The Necessary and Proper Clause allows Congress to do things that aren't authorized elsewhere, but that are necessary and proper to do things that are authorized elsewhere. The problem is, you won't find "health insurance" in Congress' enumerated powers. Lots of people say it's included in the Commerce Clause (see above), and I suppose it might be counted under "general welfare." But that seems like a stretch to me. Even if the public health is included in "general welfare," when you get to the point of mandating individual citizens to buy specific products from private parties, you've gone way beyond either public health or general welfare.

Even if health insurance is included under "general welfare," it's not clear to me that the individual mandate is either necessary or proper. I understand that the mandate is necessary to prevent the insurance industry from collapsing under the weight of the rest of Obamacare, but that hardly seems like a proper use of the word necessary. That's like me holding Hank's head under water, and then saying it's necessary for you to go buy scuba gear for Hank so he doesn't drown. Giving Congress extra powers to undo damage caused by exercising their other powers just seems like a bad idea to me-- the phrase perverse incentives comes to mind.

The Tax and Spending Clause allows Congress to basically tax whatever they want, as long as it applies equally throughout the country. If the individual mandate is a tax, I think it would pretty clearly be constitutional via the Tax and Spending Clause. The federal government has all kinds of taxes and credits and deductions for very specific, very personal individual behaviors, like buying a house or having a kid or giving to a list of federally-approved charities. I can't see how these would be allowed but health insurance wouldn't be.

In legal circles, the big debate is whether the mandate actually is a tax (which is allowed) or a penalty (which isn't allowed). What's the real difference? There isn't one. Right now, the law explicitly calls the mandate a "penalty," but every instance of "penalty" could be replaced with "tax" and the meaning would be no different. In fact, Congress did exactly that in the other direction-- early drafts called the mandate a tax, but the final law calls the same mandate a penalty. They do exactly the same thing. So why is one constitutional and the other not? As far as I can tell, because constitutional law is stupid. That link makes it a bit difficult to end on that note, but I really don't have a better explanation. 

Conclusion
I have no idea how the Supreme Court will actually rule in a few hours, nor is this an attempt to guess, or to sort out the legal arguments. This is just my attempt at a common sense approach to the Constitution, which is admittedly something even the Founders never intended. I may be way off-base, but based on my interpretation, the individual mandate cannot be justified under the Commerce Clause or the Necessary and Proper Clause. It probably can be justified under the Tax and Spending Clause, and even if it can't, it could be with a nearly-identical law that does the same thing but explicitly calls it a tax instead of a penalty.

Update
The full text of the ruling (193 pages) is here in PDF form. It looks like the Court agreed with me that the Commerce and Necessary & Proper Clauses do not allow an individual mandate, although for different reasons than mine. I was apparently wrong that the mandate would be unconstitutional if you called it a penalty but constitutional if you called it a tax-- constitutional law is more internally consistent (ie less stupid) than I thought. At the same time, Roberts and the four liberal justices ruled that the mandate is not a tax for purposes of the Anti-Injunction Act (ruling otherwise would have prevented the Court from even considering the case), while it is a tax for purposes of the Tax & Spending Clause. In other words, constitutional law is both more and less internally consistent than I thought. (Decide for yourself how that impacts my own internal consistency.)

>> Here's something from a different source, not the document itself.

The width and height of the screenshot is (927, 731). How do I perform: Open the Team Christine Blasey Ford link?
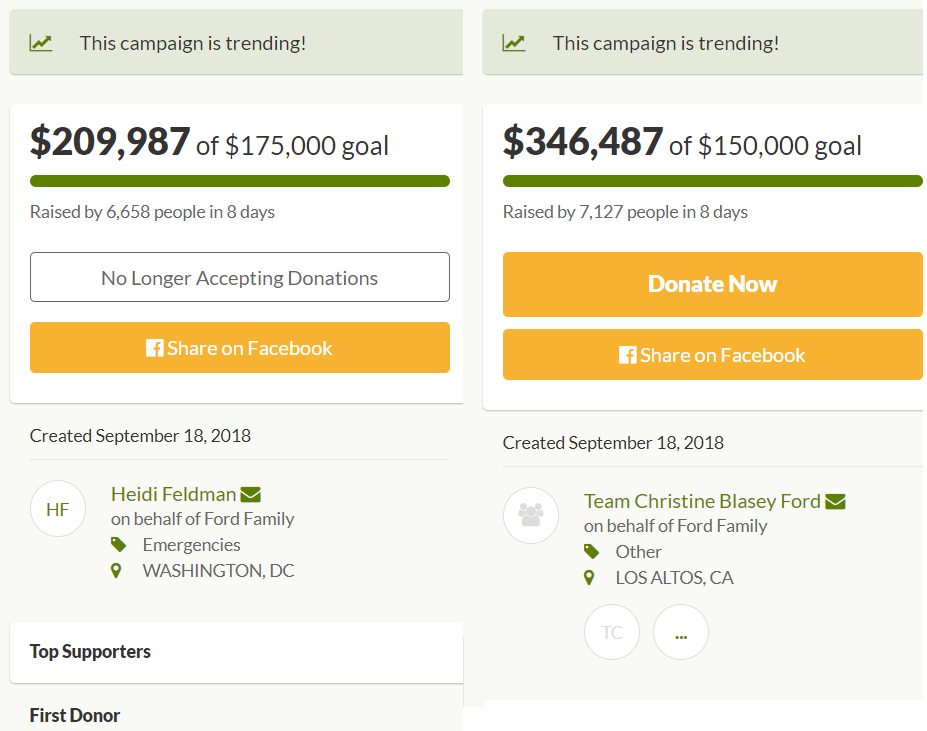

I still think the individual mandate is a horrible policy, even if it is constitutional. I sincerely hope we can repeal it in 2013. I'm encouraged that individual mandates are not constitutional under the Commerce or Necessary & Proper Clauses; to be passed, they must now be passed as taxes, which will be more politically difficult. The libertarian in me also hopes that this prompts the nation into taking a good, hard look at our tax code and the wide-ranging tax powers our government has. Maybe it's time for a constitutional amendment restricting Congress' tax power.

Sunday, June 24, 2012

Recent Reasons for Optimism V

The latest installment of recent reasons for optimism was a bit delayed on account of this being the tenth day of a ten-day workweek for me. But that doesn't mean there was any less good news! There's been lots of good news in health, but there's also reasons for optimism on the economy, civil liberties and even the threat of asteroid impact.

Health

1. First the bad news-- the cytomegalovirus (CMV) infects 50-80% of people in the US, UK and Australia, and decreases life expectancy as much as smoking or drinking because of its unique effects on the immune system. Now the good news-- researchers at the University of Birmingham are working on an antiviral drug to reverse CMV's effects, potentially adding years to life expectancy. The drug has shown promise in mice, and tests on humans will begin soon. Finally, the great news-- researchers at the University of Connecticut at Farmington have genetically modified CMV to take advantage of what it does to the immune system. The result is a self-reinforcing cancer vaccine. In a study on mice, an untreated control group died of cancer within 23 days; the CMV-treated group lived for the entire length of the study.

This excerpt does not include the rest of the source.